Page excerpt
## START

Thread: Add guc to enable send SIGSTOP to peers when backend exits abnormally
Hi all
I want to share a patch with you, in which I add a guc parameter 'enable_send_stop' to enable set the value of SendStop in postmaster.c more conveniently. SendStop enable postmaster to send SIGSTOP rather than SIGQUIT to its children when some backend dumps core, and this variable is originally set with -T parameter when start postgres, which is inconvenient to control in some scenarios.

## END

Collected material
## START

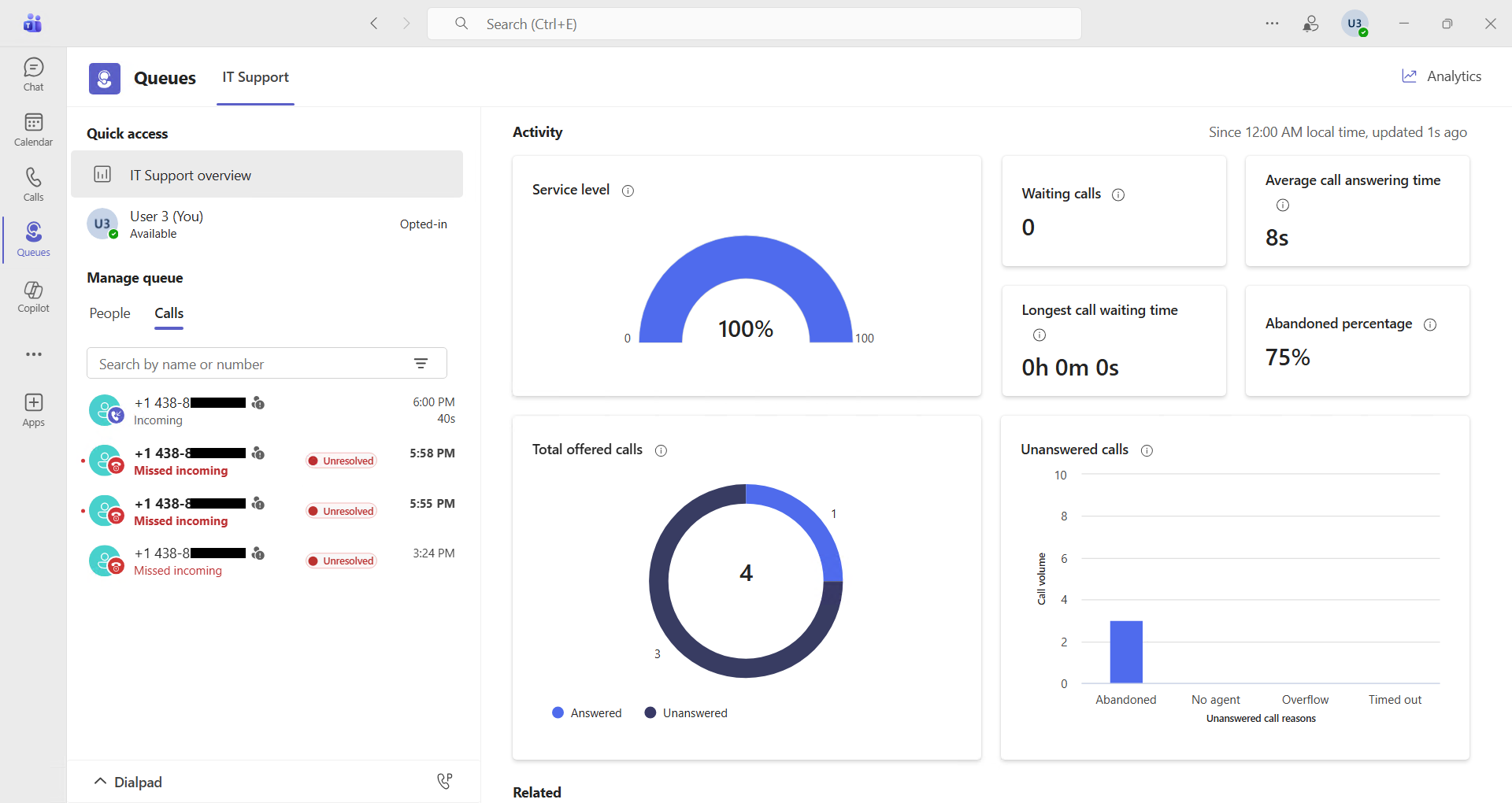Switch to the People tab
This screenshot has width=1512, height=803.
(x=109, y=313)
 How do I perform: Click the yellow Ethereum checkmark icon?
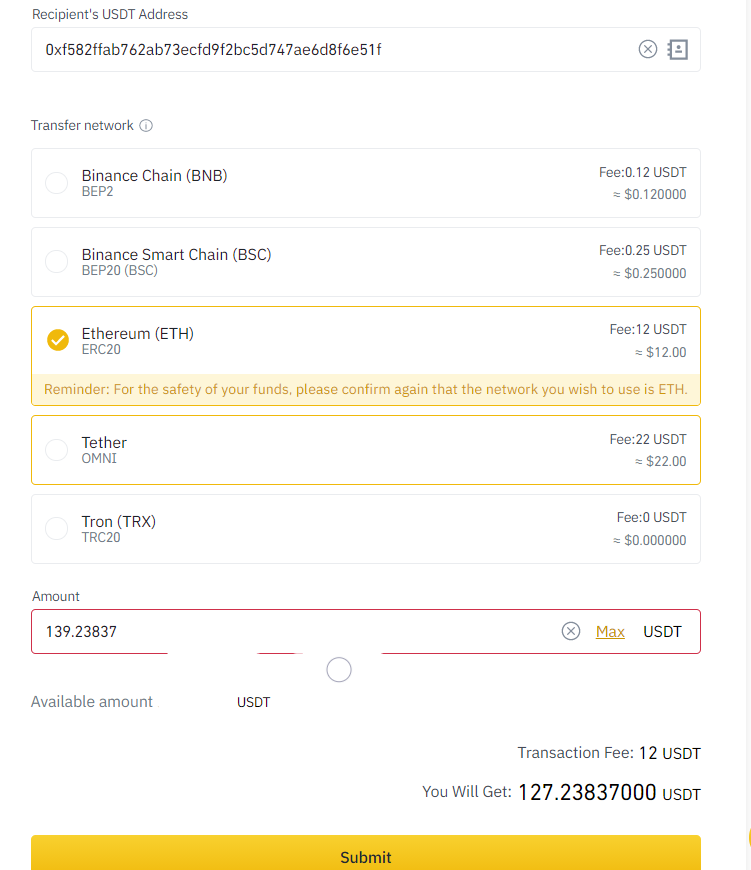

## END

Requirement
Reproduce the forum thread above about the enable_send_stop parameter patch, word for word and in full.

Solved exercise
Thread: Add guc to enable send SIGSTOP to peers when backend exits abnormally
Hi all
I want to share a patch with you, in which I add a guc parameter 'enable_send_stop' to enable set the value of SendStop in postmaster.c more conveniently. SendStop enable postmaster to send SIGSTOP rather than SIGQUIT to its children when some backend dumps core, and this variable is originally set with -T parameter when start postgres, which is inconvenient to control in some scenarios.